Yo tenía el cabello en una coleta mal hecha y un suéter que gritaba no dormí bien, pero intenté mantener el humor.

—Buenos días, señor estrella editorial internacional —bromeé.
Él soltó una risa leve.
—No empieces.
—¿Cómo que no empiece? Si te haces famoso, quiero comisión.
—Andrea… —dijo mi nombre con esa pronunciación que hacía que todo sonara mejor—. No sé si quiero irme.
—¿Por qué no? —pregunté, sabiendo que mi corazón latía más rápido de lo que debería—. Italia suena perfecto.
—Porque allá todo lo que dejé sigue igual —dijo en voz baja—. Mi familia, la prensa, los rumores… No sé si tengo energía para volver a ser “el hijo del editor”.
—¿Y aquí qué eres? —pregunté sin pensar.
Él me miró. Largo, intenso.
—Aquí… soy alguien que puede respirar.

Esa frase me desarmó.

Hubo un silencio extraño, de esos que no son incómodos pero tampoco seguros.
Y por un segundo, quise decirle que no se fuera, que me gustaba su caos, su calma, su manera de entender el mundo.
Pero no lo hice.
Porque no era mi lugar.

Esa noche, mientras cenábamos pizza recalentada con Leo, él me notó distraída.

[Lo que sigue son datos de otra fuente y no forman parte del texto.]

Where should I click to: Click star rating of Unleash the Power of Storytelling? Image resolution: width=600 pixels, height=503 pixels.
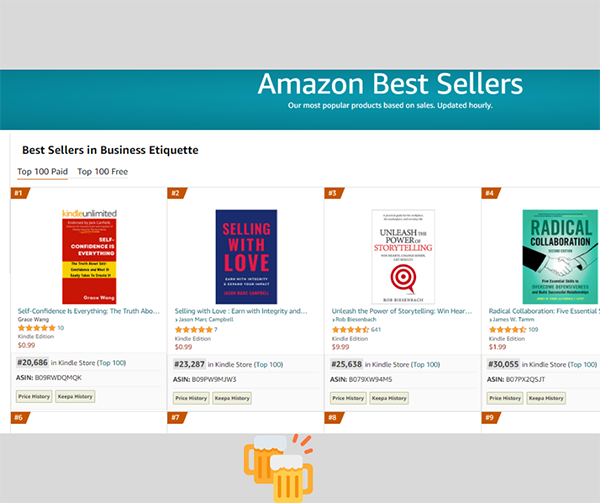pos(349,329)
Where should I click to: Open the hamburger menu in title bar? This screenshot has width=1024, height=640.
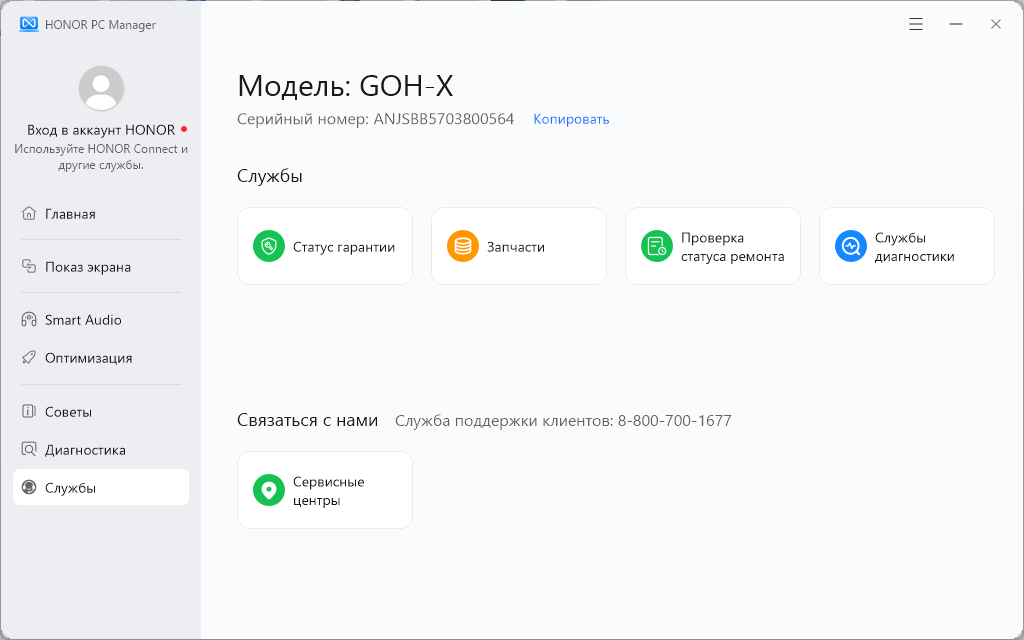(916, 24)
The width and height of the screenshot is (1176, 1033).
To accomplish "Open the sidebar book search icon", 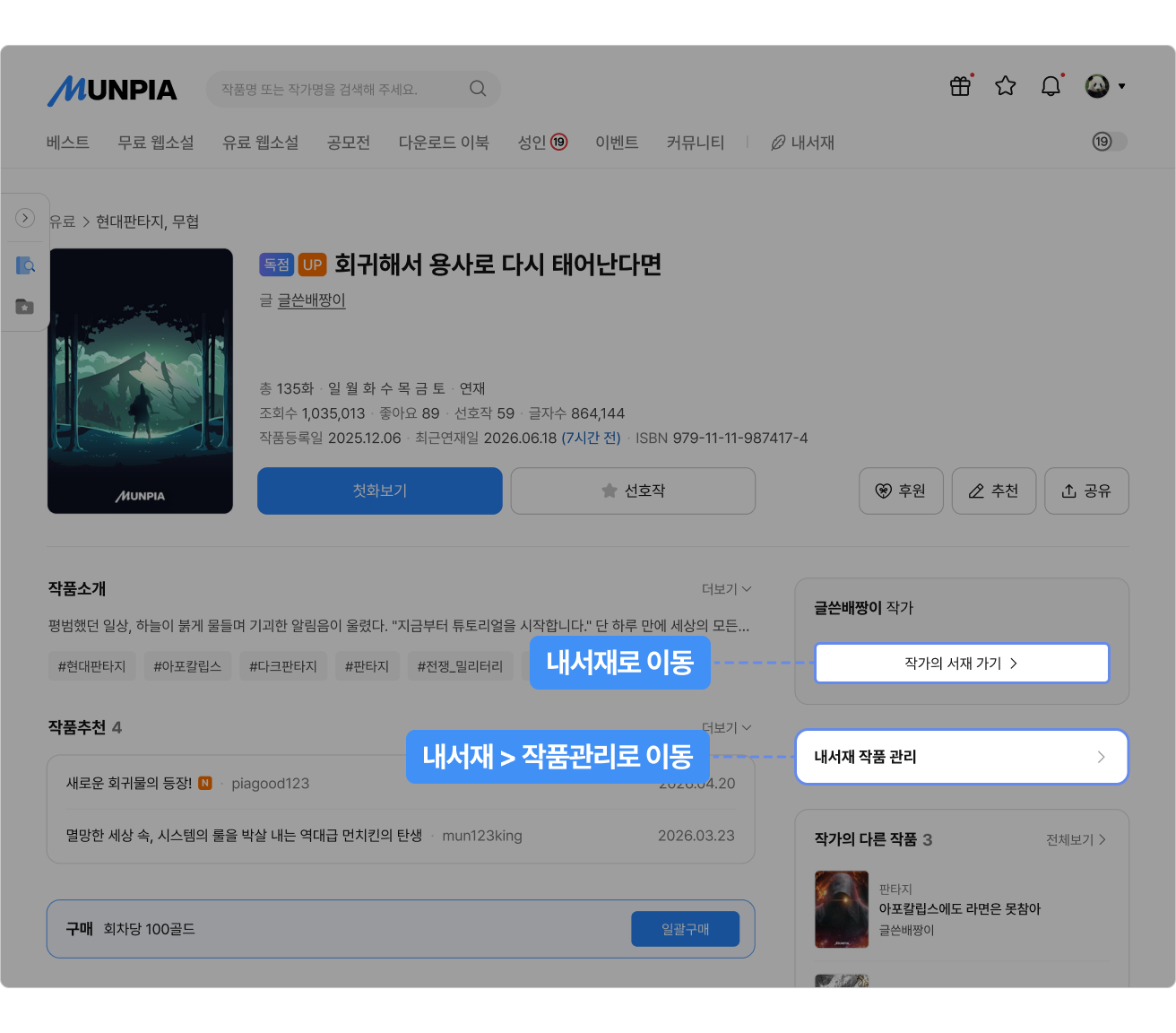I will coord(25,265).
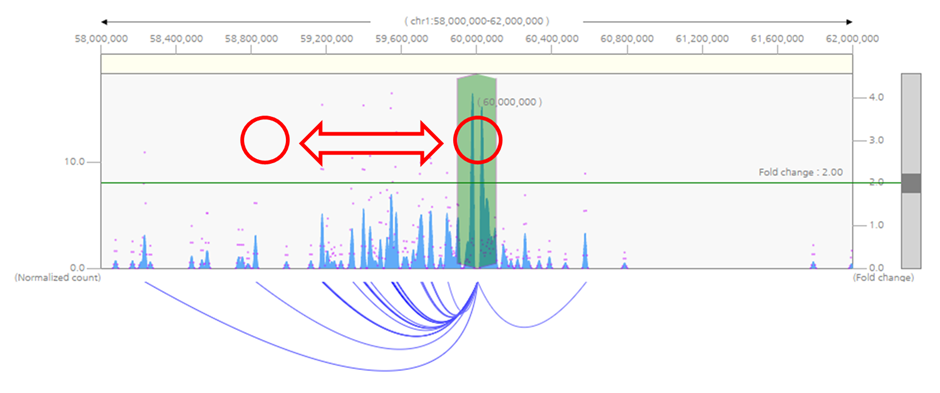Viewport: 940px width, 393px height.
Task: Click the red circle over the peak
Action: 478,140
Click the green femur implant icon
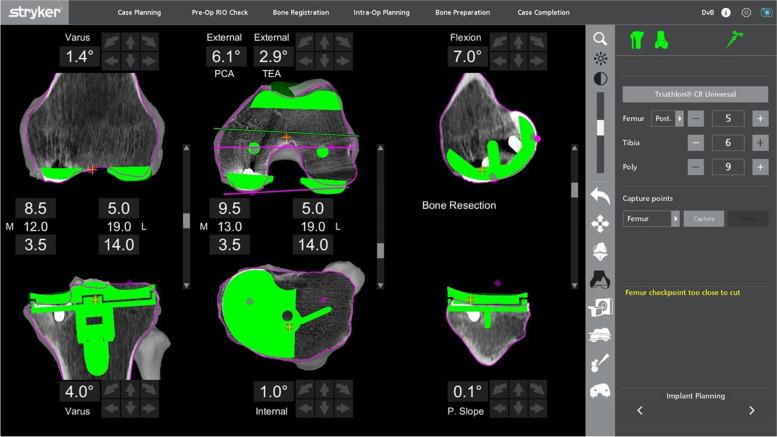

—¿Qué te pasa, Andi? —preguntó con la boca llena.
—Nada. —Mentí, otra vez.
—Mentira detectada.
—Lorenzo recibió una oferta para volver a Italia.
—Ah. —Hizo una pausa—. ¿Y tú qué piensas?
—Que es lo mejor para él.
—¿Y para ti?
No respondí.

Leo me observó un momento, con esa expresión de hermano mayor que le salía sin querer.
—Andi, no está prohibido querer a alguien, ¿sabías?
—No lo quiero —me apresuré a decir.
—Ajá. Y yo soy el Papa.
—En serio, Leo. Es mi jefe. Además, ni siquiera hay nada.
—A veces no tiene que haber nada para que duela —murmuró.

Y tenía razón.
Porque dolía.

Los días siguientes fueron una mezcla rara: Lorenzo más concentrado que nunca, yo más distraída que siempre.
La tensión era como un hilo invisible entre nosotros. No incómoda, pero palpable.

Una tarde, mientras repasábamos una frase complicada, nuestras manos se rozaron sobre el teclado.
No fue intencional, pero el tiempo pareció detenerse un instante.
Yo aparté la mía tan rápido que casi tiro el café.
Él fingió no notarlo, pero la sonrisa que le tembló en los labios lo delató.